正交异性钢桥面板弧形切口及其CFRP补强的疲劳性能

Fatigue cracking at the diaphragm cutout is one of the major diseases of orthotropic steel decks (OSDs). Sufficient fatigue tests are needed to validate the fatigue resistance, fatigue evaluation method, and crack treatment techniques of the cutout detail. Fatigue tests on full-scale OSD models were carried out to investigate the fatigue performance of polished cutouts, defective cutouts (with artificial defects), and defective cutouts strengthened with carbon fiber-reinforced polymer (CFRP). Combined with the finite element method, the fatigue assessment methods for the polished cutout details were also studied. The results show that the fatigue lives of polished cutouts exceed 50 million cycles under standard fatigue vehicle loads, indicating that fatigue cracks will not occur during the service period. There is a significant concentration of compressive stresses around the cutout under the effect of wheel load, and the combined effect of the wheel load stress and thermal residual stress constitutes an external driving force of the fatigue cracking. Moreover, the initial geometric defect is also an important reason for this fatigue cracking. For the fatigue evaluation of polished cutouts, the principal stress 6 mm away from the free edge of the cutouts on the surface of the transverse diaphragm can be used as the nominal stress, and the fatigue resistance is proved to be higher than fatigue grade A (with an constant-amplitude fatigue threshold of 165 MPa) in the specification of American Association of State Highway and Transportation Officials (AASHTO).
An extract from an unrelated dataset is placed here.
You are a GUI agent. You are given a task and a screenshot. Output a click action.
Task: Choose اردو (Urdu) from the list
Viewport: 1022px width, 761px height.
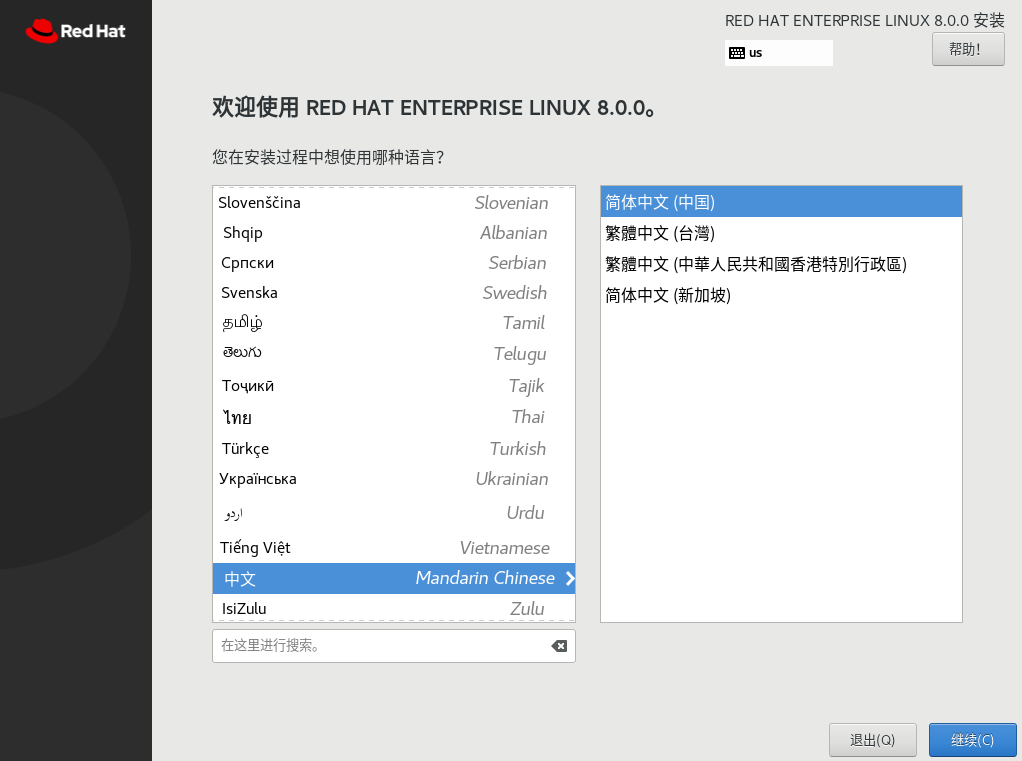pyautogui.click(x=300, y=512)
The externally bonded CFRP reinforcement is effective in arresting the fatigue crack propagation at the defective cutouts. If a 6.5-mm-long fatigue crack is taken as the damage tolerance, the fatigue life of the diaphragm cutouts strengthened with CFRP on one side is more than 14.5 times that of the un-strengthened ones. The fatigue life can be further improved if double-side CFRP strengthening is applied, which should be studied in the future.